In short: I'm still torn about whether or not the Hoverboarder should skip trap triggers. However, I'm actually a little more inclined to say: No, he shouldn't.If we decide he should, then just like with fire objects, the
difference in height of the trigger areas of various different traps becomes crucial.
I think the "skipping traps" part only makes sense if the Hoverboarder visibly hovers above the trigger area - not if he passes through it and simply remains unaffected.
The explanation should be "the Hoverboarder flies over the trigger" - not "the Hoverboarder is simply too fast for the trap to affect him". The latter would require an animation that shows the trap "trying" to affect the lemming, but failing to do so. And that would be a whole lot of effort for anyone maintaining a graphic set.
With that in mind, if we decide the Hoverboarder can't skip traps by default, then there will still be some triggered traps he will get to ignore - depending on how low their trigger area is, and/or how deep the level designer flushes them into the ground.
This would enable the level designer to build around the powers of the Hoverboarder, by deliberately either making traps low enough for the Hoverboarder to get over them (while those traps would still pose a threat to Walkers), or by placing them high enough that e.g. only Gliders, Shimmiers, or Jumpers can get over them - but neither Hoverboarders, nor regular Walkers.
3. see above: How easy it is to stop a Hoverboarder will depend on what types of obstacles he can pass. However, slamming into a wall should probably cancel him (where it wouldn't cancel a Runner), simply because this means he falls off his board.
4. Skill shadows on a Hoverboarder sound reminiscent of projection shadows; then again, Gliders have skill shadows, too. What's of potential interest is whether the Hoverboarder can get over a given obstacle or not (be that terrain, a trap trigger, or a water object). In other words, the skill shadow is more relevant with regards to height. Secondly, of course being a Hoverboarder also alters the Jumper arc now - just like being a Glider does, actually
. In that interaction, the skill shadow is relevant in the horizontal dimension, too.

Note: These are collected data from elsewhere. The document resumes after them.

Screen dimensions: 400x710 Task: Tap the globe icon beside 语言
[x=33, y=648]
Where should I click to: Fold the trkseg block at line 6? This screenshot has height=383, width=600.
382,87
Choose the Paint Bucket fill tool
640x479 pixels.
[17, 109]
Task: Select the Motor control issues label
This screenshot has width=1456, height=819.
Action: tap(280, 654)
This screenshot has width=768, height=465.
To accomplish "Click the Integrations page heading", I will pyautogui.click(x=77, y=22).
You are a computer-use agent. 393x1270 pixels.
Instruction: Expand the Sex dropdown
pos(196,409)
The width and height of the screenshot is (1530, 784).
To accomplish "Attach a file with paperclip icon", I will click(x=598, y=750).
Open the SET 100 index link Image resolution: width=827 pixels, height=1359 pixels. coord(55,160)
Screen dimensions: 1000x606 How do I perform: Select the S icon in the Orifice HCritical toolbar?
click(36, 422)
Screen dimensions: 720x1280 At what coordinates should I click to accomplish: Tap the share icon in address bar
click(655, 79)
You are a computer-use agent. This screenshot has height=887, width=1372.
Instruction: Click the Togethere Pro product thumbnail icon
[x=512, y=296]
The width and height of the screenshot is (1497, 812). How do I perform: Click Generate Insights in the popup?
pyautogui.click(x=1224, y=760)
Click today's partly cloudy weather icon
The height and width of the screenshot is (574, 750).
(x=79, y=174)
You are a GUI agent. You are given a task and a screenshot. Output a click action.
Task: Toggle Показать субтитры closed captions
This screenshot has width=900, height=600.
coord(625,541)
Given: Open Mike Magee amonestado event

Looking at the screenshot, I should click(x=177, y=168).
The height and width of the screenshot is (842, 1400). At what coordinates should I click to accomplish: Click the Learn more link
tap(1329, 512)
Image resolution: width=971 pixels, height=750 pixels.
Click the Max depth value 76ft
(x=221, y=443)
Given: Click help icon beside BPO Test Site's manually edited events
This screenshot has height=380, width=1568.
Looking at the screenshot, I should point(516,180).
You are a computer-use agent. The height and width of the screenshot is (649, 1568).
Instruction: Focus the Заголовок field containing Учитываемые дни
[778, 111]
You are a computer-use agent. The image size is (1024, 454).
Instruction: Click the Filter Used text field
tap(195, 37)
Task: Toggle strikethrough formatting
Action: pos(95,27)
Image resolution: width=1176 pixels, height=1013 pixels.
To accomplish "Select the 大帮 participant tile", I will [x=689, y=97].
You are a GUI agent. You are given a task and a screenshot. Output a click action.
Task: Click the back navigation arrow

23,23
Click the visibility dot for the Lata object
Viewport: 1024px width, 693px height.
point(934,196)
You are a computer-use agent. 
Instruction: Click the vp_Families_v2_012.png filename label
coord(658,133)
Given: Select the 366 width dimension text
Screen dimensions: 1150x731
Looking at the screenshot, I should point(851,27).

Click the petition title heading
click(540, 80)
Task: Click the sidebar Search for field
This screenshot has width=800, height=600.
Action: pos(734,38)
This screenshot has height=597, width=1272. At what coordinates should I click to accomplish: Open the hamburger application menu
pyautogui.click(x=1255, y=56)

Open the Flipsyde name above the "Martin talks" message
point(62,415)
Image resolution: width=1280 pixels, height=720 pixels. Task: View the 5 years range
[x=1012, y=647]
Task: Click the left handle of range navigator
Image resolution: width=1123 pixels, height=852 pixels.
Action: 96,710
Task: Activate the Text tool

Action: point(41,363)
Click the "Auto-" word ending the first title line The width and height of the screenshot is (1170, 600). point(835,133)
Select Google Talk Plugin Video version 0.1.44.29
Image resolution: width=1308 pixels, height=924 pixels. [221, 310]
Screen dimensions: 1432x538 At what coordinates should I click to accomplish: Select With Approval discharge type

With Gliders, this is less of a problem, because the lemming transitions back into a walker state once has landed - so that's where the Glider skill shadow naturally stops. The Hoverboarder, meanwhile, does not transition back into a walker state when merely landing on even terrain.
So the skill shadow would potentially have to extend up to the next vertical obstacle - one that's high enough for the Hoverboarder to stop (see point 3). If that's too long of a skill shadow, I guess a fixed range for the skill shadow makes the most sense.
5. You could do something like the ballooner and have other skills that cancel the hoverboarder. Maybe builder and such.
Yes,
any kind of constructive or destructive skill should definitely cancel the Hoverboarder - otherwise, getting a lemming ahead of the crowd will prove pretty useless, if he can't actually do anything once he arrives at his destination.
Since we have already decided (I think?) that the Hoverboarder shouldn't start building "from the top of the board" (this is relevant because Builders and Platformers don't require terrain under their own feet to be assigned),
assigning a Builder to a Hoverboarder would have to make him fall first. And then, I don't see why he should automatically start building after that. Could one of the sneakiest ways to stop a Hoverboarder actually be to assign a Blocker to him? That would be the same method of cancelling as when assigning a Blocker to a Digger on the edge of a piece of terrain (where there is actually no terrain under the Digger himself, so that he turns into a faller right away).